Friday, November 8, 2013

Love in Marriage

The scripture say that God designed and created marriage as a good thing. It is a beautiful, price-less gift. He uses marriage to help us eliminate loneliness, multiply our effectiveness, establish families, raise children, enjoy life, and bless us with relational intimacy. But beyond this, marriage also shows us our need to grow and deal with our own issues and self-centeredness through the help of a lifelong partner.

Love is Patient
I do believe that no marriage is successful without it. It always does what is best for others and can empower us to face the greatest of problems. Our hearts desperately need it like our lungs need oxygen. When you chose to be patient, you respond to a negative situation, you are slow to anger.  Rather than being restless and demanding, love helps you settle down and begin extending mercy to those around you. Patience brings an internal calm during an external storm.
No one likes to be around an impatient person because it causes to overreact in angry, foolish, and regrettable ways. Anger almost never makes things better. In fact, it generates additional problems. But patience stops problems in their track. More than biting your lips, more than clapping a hand over your mouth, patience is a deep breath. It clears the air. It is a choice to control your emotions rather than allowing your emotions to control you, and shows discretion instead of returning evil for evil.
If anger is our emotional default when treated unfairly, we are spreading poison rather than medicine. Anger is usually caused when the strong desire for something is mixed with disappointments or grief. It is often an emotional reaction that flows out of our own selfishness, foolishness, or evil motives.

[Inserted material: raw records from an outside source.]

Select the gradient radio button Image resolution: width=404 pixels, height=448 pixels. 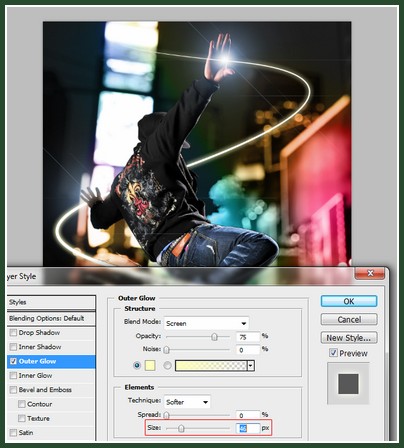(167, 366)
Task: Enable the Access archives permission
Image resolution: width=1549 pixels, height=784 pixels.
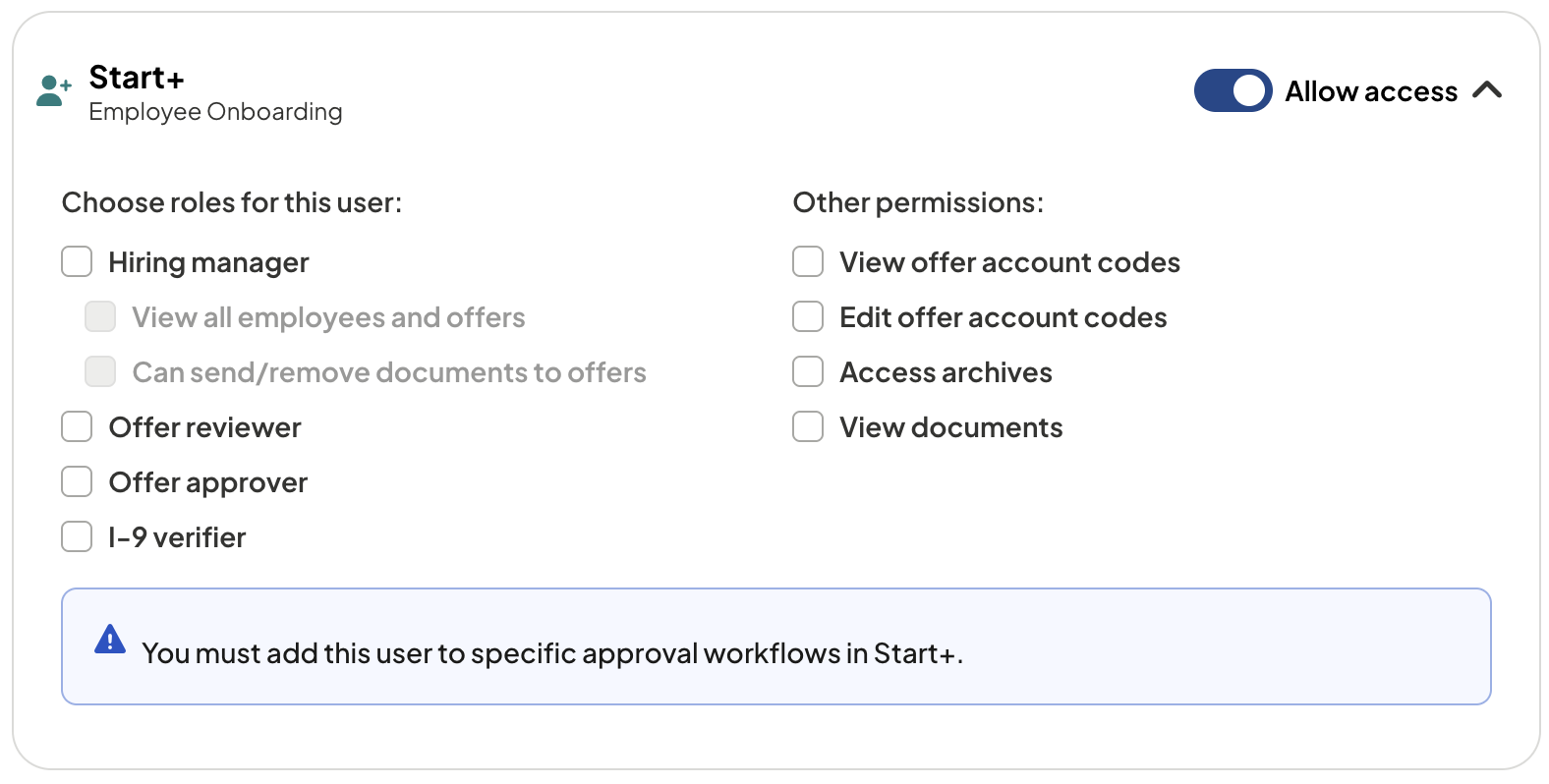Action: [x=808, y=372]
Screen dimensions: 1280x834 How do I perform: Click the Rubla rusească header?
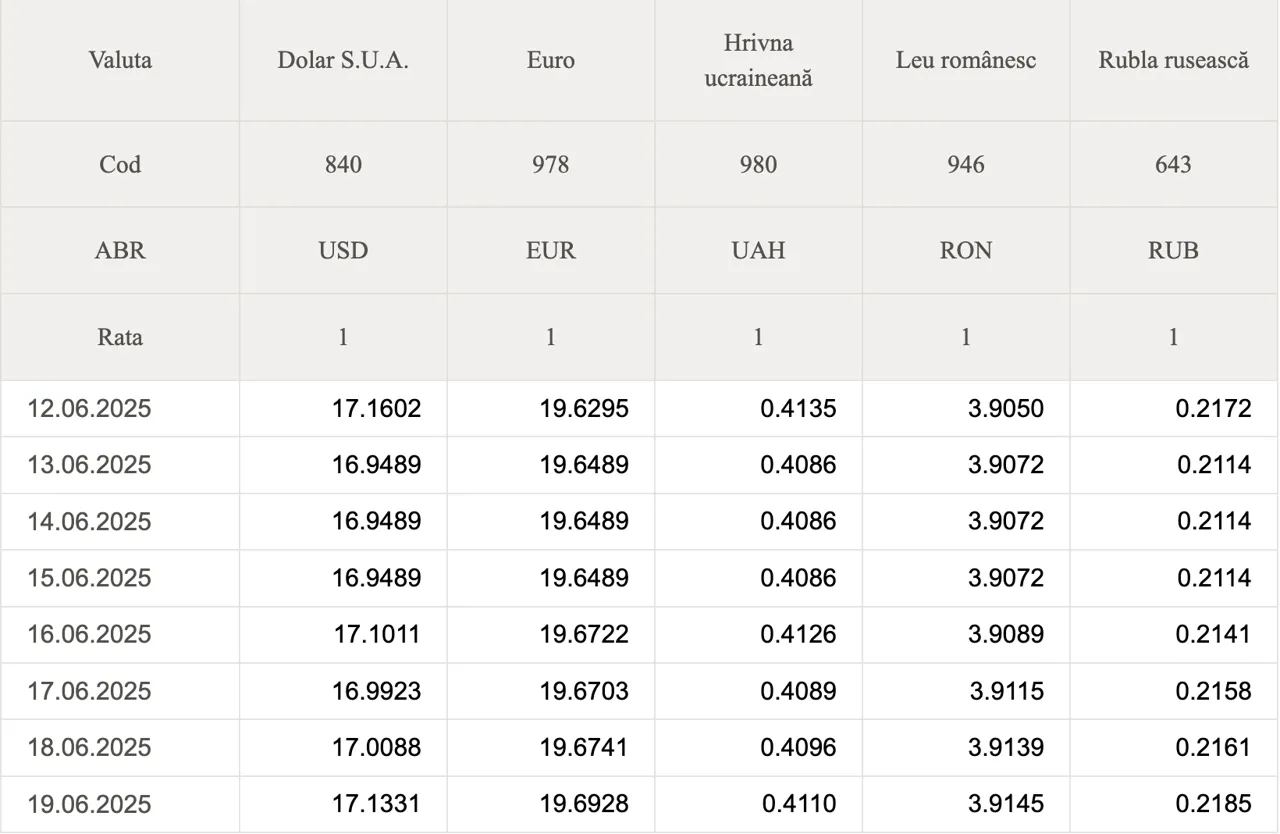(x=1174, y=60)
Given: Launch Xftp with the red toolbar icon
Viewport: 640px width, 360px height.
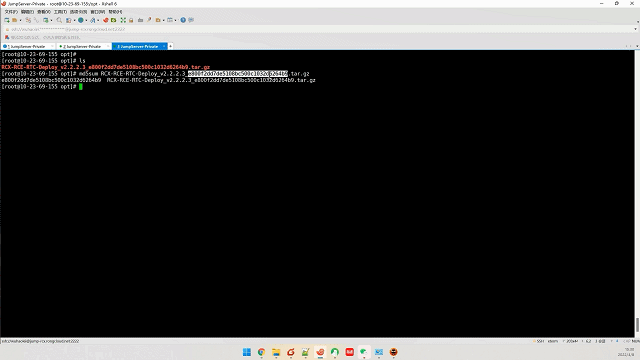Looking at the screenshot, I should click(x=105, y=20).
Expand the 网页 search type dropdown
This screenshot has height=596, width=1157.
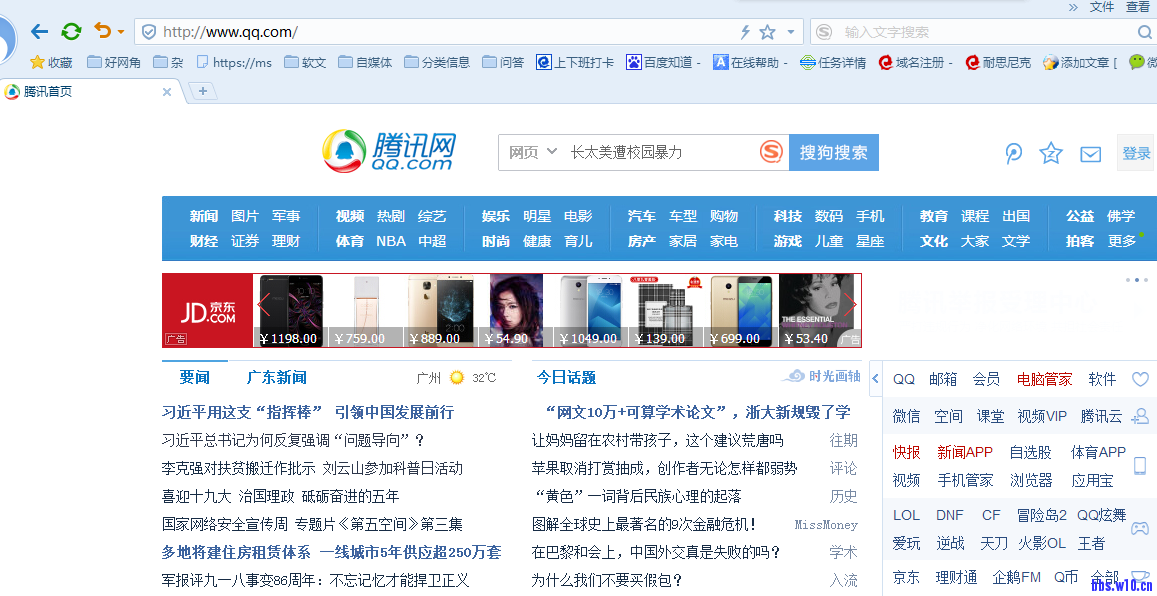pyautogui.click(x=533, y=152)
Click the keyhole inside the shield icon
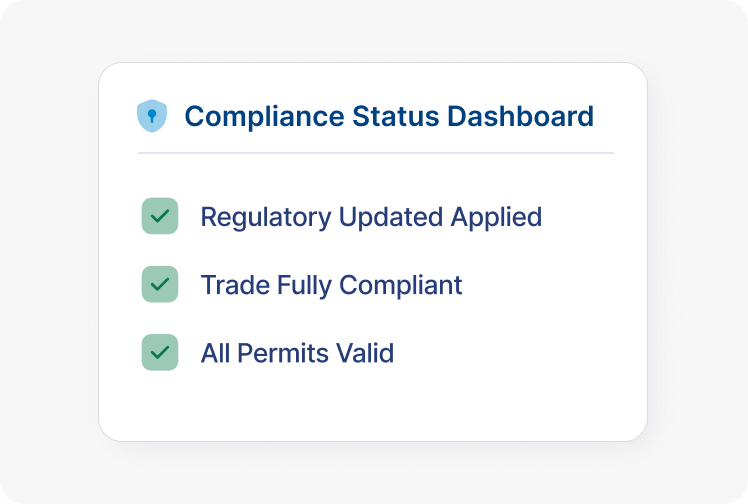748x504 pixels. coord(152,116)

Patience, however, makes us wise. It doesn’t rush to judgment but listens to what the other person is saying. The Bible says, “He that is slow to wrath is of great understanding: but he that is hasty of spirit exalteth folly” (Proverbs 14:29). Patience is where love meets wisdom. And every marriage needs that combination to stay healthy. Patience helps you give your spouse permission to be human. It understands that everyone fails. It chooses to give them more time than they deserve to correct it. It gives you the ability to hold on during the tough times in relationship rather than bailing out under the pressure.

During the first year of my marriage, we’ve been through a lot of things. We fought, we argued, and even emotional and physically hurt each other. There comes a time when we decided to separate because it is not healthy relationship anymore. Then I began to realize and learn that first year of marriage is all about adjustments. I decided to ask my wife for a second chance, we moved out, we managed to live each other for a week without a fight. But then things are getting worse and worse everyday.  Until one day God uses my uncle and challenged me to cling into the Lord.  He said “Bakit hindi kayo mag church? And ask God for forgiveness and guidance sa relationship ninyo?” I was a non-believer that time. We went to church (Catholic Church) and prayed hard.  When we got home, my wife asked me if we could go to their Church (QBBM) and she promised that we go there only once. We went to QBBM the following Friday and I remember how the holly spirit worked on me and how I was touched by the message. That’s when I started knowing God and learning and applying His word.  Six Months later, I accepted Jesus Christ as my Lord and savior. Until then, God started to work in my marriage and in my life, He blesses me in so many ways, He gave and entrusted me a wonderful family.  I have learned that God need to be in the center of every marriage and every relationship, for every argument, every fight, we should seek God first. Let Him be your mediator, let Him built your marriage on the foundation of His love.

Love agrees in Prayer

Few of us do patience very well, and none of us do it naturally. When you and your spouse are not getting along and can’t get past a particular argument or sticking point, you can call a time out, drop your weapons and go to the Lord and pray. It should become automatic action when you don’t know what else to do. Yes, love agrees in prayer. It is hard not to back down when you are hearing your spouse humbly cry out to God and beg Him mercy in the midst of your heated arguments or crisis. In prayer, two people remember that God has made them one. And in the grip of His uniting presence, disharmony blends into beauty. 

When there is intervention in prayer, even at high points or disagreement it stops the bleeding. It quiets the loud voices. It pauses you as you realize whose presence you’re in. Praying for your spouse leads your heart to care more deeply about them. But more importantly, God is pleased when He sees you both humbling yourselves and seeking His face together. His blessing falls on you when you agree in prayer. But prayer is for a lot more than breaking up fights. Prayer is a privilege to be enjoyed on a consistent, daily basis. God promised, “I will never leave nor forsake you”. Marriage in the family is Gods idea and therefore He is willing to work in your relationship.

Love is patient, Love agrees in Prayer…

Two separate notes played one at a time, sound different. They’re opposed to each other. But play them at the same time and they can create a pleasing sense of harmony, together they give fuller, more complete sound than either of them can make on its own.